As far as the dietary approaches go, you are correct that eating less will help, but you also need to look at what you are eating. It does no good to put the time in at the gym, if all you are going to do for your diet is go from 2 Big Macs at lunch to 1. I would slowly shift your eating to a more healthy structure. You will want somewhere between 1-2 grams of protein per kilogram of body weight per day. (Kilograms is pounds/2.2, 176 lbs is 80kg). I say slowly, as suddenly switching your entire diet is likely to create cravings that undermine your efforts and promote binge/splurge eating.

As part of this, add small salads and healthy soups to your main meals, and eat them before the main meal. This will help curb appetite, and suppress the urge to overeat. Also, eat a bit slower. The "I'm full" feeling is controlled by stretch receptors on the stomach walls, and the signal can take a few minutes to get to the brain. If you are shoveling in food as fast as you can, this can lead to overeating. I wouldn't worry too much about following this diet or that diet, but aim to get around 20% of your calories from healthy fats, another 30-40% from lean proteins, and the rest from healthy carbohydrates (The less refined the carb, the better.)

Start a food log. Learn to weigh your foods, and accurately count calories. Aim for 1-2 lbs of loss per week. In the beginning you will probably lose a little faster, later it will be harder. Don't be discouraged, it will eventually come off. If you need to, find support channels (Such as exercise groups, friends, here), as going it alone can sometimes get discouraging.

I would also add cardio. You don't have to go to the gym, and at the beginning, it can be as simple as a 10 minute walk. This will also help with caloric burn and metabolic increase, and is easy to do every day.

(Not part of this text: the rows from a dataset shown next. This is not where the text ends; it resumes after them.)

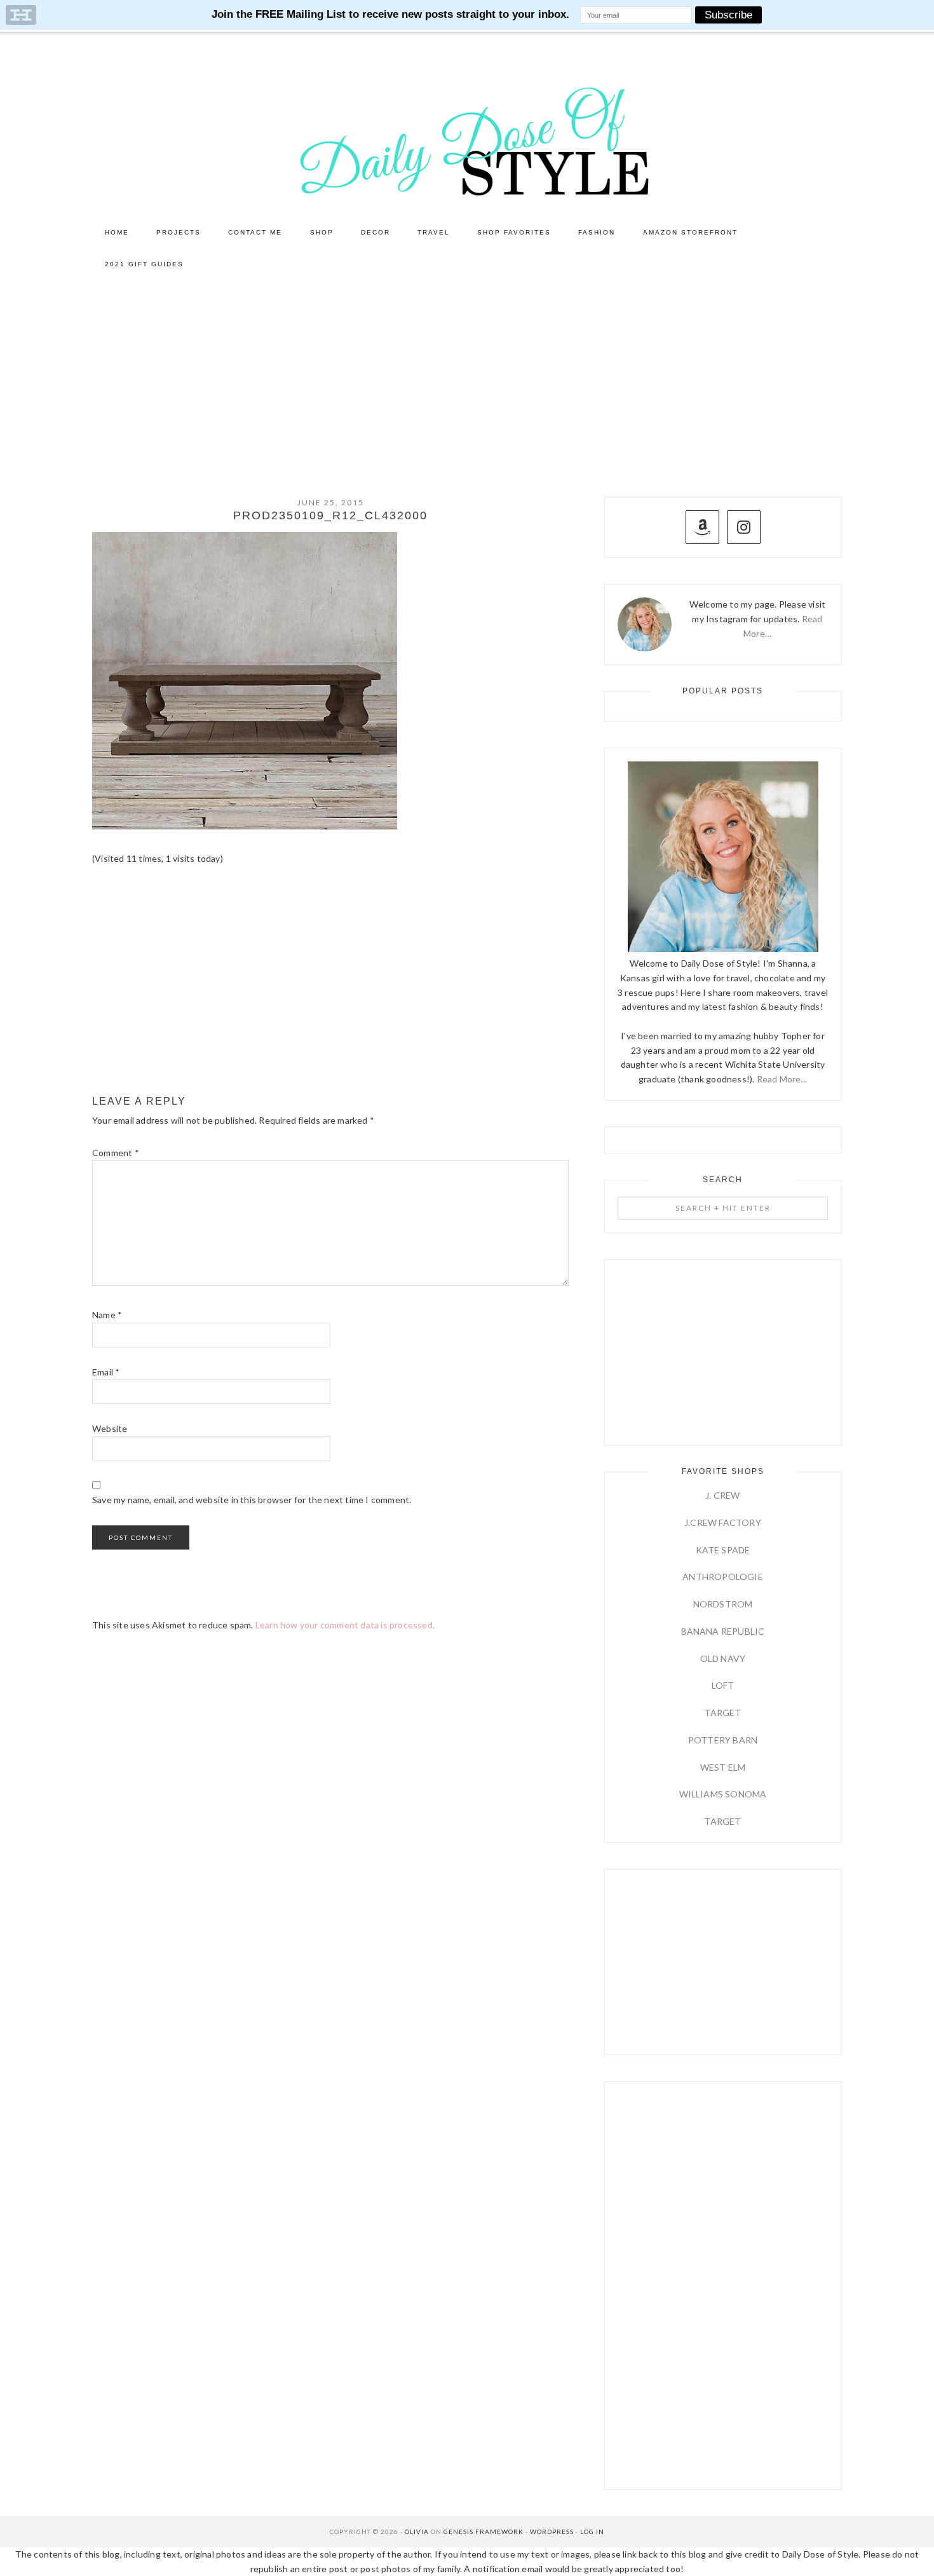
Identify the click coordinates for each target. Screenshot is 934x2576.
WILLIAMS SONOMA (723, 1794)
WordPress (552, 2531)
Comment (115, 1152)
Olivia (417, 2531)
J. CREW (722, 1495)
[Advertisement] (467, 376)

You will have ups and downs, there will be days when you will cheat (Which is perfectly find), but if you stay with it, eventually the weight will come off, and all along the way you will be getting healthier and more fit.

And finally, it sounds like you have been somewhat heavy most of your life, so as a precaution I would schedule a visit with your family doctor. Weightlifting and various cardio exercises can cause quite a spike in blood pressure and heart rate, make sure you're healthy enough to do what you intend to start.


Both cardio and weightlifting play vital roles in weight loss. Weightlifting helps as you mentioned, by building muscles which in turn burns more calories over the course of the day even when you are not in the gym. Cardio on the other-hand is a great way to burn calories in bundles in one workout. Your problem seems to be that you only have 3 days a week that you can get to the gym which doesn't allow to work cardio on the days that you are not lifting.

Because of the above I would really recommend doing HIIT type workouts. High intensity interval training allows you to burn a lot of calories while you workout and also build some muscle which will help you burn calories even when you are out of the gym. Now obviously this won't build as much muscle as as would a regular weightlifting session, but given the fact that you have a goal of losing FAT and not WEIGHT and only having 3 times a week to workout I think that this is your best bet.